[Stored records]
○ ○ ○ ○

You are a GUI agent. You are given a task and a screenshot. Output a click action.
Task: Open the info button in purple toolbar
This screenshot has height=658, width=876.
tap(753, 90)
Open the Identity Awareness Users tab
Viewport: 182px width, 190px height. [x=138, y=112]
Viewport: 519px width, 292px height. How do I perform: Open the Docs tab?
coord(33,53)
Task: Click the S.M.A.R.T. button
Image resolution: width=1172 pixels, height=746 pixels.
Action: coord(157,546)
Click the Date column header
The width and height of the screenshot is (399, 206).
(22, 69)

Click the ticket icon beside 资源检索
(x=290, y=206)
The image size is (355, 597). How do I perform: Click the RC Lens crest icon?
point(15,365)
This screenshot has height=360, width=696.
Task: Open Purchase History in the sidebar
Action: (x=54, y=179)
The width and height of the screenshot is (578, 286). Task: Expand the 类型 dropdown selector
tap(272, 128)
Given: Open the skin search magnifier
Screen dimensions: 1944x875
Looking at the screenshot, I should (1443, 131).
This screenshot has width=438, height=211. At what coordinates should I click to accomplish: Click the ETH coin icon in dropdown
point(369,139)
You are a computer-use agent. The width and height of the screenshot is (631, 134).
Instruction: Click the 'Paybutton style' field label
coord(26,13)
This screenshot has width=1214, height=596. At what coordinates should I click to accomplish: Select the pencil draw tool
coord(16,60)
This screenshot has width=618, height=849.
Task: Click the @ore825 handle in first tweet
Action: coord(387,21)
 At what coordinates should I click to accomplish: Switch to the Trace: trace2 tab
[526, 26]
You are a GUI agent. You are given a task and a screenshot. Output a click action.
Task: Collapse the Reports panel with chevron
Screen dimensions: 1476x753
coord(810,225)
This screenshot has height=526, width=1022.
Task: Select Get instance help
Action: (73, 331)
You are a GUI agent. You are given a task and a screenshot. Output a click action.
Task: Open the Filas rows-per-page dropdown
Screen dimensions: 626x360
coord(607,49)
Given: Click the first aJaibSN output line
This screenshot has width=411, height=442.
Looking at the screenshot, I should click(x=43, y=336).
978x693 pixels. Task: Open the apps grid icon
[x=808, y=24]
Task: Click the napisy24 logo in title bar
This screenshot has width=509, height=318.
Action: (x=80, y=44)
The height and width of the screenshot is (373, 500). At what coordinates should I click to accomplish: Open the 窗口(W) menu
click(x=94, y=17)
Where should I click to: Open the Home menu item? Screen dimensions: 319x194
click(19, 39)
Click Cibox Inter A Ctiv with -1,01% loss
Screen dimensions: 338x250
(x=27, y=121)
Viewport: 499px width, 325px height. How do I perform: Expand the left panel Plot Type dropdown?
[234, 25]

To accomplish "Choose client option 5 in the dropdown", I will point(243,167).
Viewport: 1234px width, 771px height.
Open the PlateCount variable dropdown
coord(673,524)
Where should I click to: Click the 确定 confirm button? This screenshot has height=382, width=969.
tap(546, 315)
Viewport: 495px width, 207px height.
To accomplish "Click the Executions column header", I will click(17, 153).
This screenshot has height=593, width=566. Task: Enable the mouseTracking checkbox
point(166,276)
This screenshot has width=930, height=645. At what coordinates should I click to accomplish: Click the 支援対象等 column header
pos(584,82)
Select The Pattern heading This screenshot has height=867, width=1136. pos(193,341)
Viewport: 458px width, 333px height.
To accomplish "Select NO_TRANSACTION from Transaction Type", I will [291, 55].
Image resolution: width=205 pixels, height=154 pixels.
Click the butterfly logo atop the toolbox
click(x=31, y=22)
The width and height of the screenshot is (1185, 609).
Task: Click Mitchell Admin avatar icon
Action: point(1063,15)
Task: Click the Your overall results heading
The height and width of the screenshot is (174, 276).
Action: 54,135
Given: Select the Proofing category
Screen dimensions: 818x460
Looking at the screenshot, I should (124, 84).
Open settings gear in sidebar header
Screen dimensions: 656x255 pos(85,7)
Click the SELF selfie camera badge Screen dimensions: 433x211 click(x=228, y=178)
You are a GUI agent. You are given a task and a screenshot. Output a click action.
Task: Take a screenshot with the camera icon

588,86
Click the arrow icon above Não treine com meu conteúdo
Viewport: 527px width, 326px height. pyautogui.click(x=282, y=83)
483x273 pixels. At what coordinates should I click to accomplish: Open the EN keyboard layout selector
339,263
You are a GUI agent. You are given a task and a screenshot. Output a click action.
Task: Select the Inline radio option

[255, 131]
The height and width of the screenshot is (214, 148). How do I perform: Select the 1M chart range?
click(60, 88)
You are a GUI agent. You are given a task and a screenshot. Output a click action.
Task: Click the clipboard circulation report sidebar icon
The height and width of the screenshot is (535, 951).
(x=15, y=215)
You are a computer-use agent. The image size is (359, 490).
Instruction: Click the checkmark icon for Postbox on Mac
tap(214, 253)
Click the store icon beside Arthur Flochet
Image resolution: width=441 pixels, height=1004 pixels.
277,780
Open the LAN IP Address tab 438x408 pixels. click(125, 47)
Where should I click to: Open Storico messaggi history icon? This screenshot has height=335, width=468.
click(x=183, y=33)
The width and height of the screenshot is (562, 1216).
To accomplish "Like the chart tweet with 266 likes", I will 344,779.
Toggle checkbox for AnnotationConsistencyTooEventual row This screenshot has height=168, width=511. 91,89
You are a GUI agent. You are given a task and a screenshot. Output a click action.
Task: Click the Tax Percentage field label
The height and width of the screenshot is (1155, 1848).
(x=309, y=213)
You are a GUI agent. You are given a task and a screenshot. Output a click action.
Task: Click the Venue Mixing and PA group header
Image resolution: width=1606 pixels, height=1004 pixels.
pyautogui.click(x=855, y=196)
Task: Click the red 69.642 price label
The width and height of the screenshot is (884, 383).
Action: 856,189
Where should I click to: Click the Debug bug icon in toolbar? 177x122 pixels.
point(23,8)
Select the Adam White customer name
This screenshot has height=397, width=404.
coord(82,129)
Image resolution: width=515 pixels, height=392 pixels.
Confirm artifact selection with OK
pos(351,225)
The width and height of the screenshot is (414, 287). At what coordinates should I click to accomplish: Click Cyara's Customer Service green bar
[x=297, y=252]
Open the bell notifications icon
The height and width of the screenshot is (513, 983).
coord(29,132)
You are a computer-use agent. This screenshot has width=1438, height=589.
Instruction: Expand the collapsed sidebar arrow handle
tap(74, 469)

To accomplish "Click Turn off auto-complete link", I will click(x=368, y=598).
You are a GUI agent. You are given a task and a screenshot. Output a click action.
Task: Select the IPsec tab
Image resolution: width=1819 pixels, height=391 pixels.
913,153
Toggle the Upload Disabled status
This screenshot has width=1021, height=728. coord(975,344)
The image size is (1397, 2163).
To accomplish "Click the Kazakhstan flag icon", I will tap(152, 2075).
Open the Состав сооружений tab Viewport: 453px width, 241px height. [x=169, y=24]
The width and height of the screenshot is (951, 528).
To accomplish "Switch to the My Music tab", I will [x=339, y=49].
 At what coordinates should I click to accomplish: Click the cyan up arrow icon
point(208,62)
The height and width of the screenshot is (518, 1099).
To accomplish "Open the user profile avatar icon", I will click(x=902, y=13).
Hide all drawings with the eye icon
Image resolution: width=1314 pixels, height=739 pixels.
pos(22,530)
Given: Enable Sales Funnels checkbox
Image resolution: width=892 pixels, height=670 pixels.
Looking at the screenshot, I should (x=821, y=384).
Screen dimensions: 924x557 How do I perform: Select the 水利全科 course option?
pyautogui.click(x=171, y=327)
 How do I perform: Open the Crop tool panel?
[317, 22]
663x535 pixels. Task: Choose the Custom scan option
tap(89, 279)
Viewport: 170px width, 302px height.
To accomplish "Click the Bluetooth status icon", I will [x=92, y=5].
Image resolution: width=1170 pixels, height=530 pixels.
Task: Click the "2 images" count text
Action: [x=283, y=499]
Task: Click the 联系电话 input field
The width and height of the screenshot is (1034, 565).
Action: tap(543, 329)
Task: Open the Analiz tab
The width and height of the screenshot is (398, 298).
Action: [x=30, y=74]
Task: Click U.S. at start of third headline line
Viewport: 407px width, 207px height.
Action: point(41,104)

○ ○ ○ ○

→ TASK DIRECTIONS: Find "Task: Click the Tax Percentage field label" in the entries above and copy that whole line exactly, then each line after it through the line that contains "Task: Click the Venue".

→ ANSWER SECTION:
Task: Click the Tax Percentage field label
The height and width of the screenshot is (1155, 1848).
(x=309, y=213)
You are a GUI agent. You are given a task and a screenshot. Output a click action.
Task: Click the Venue Mixing and PA group header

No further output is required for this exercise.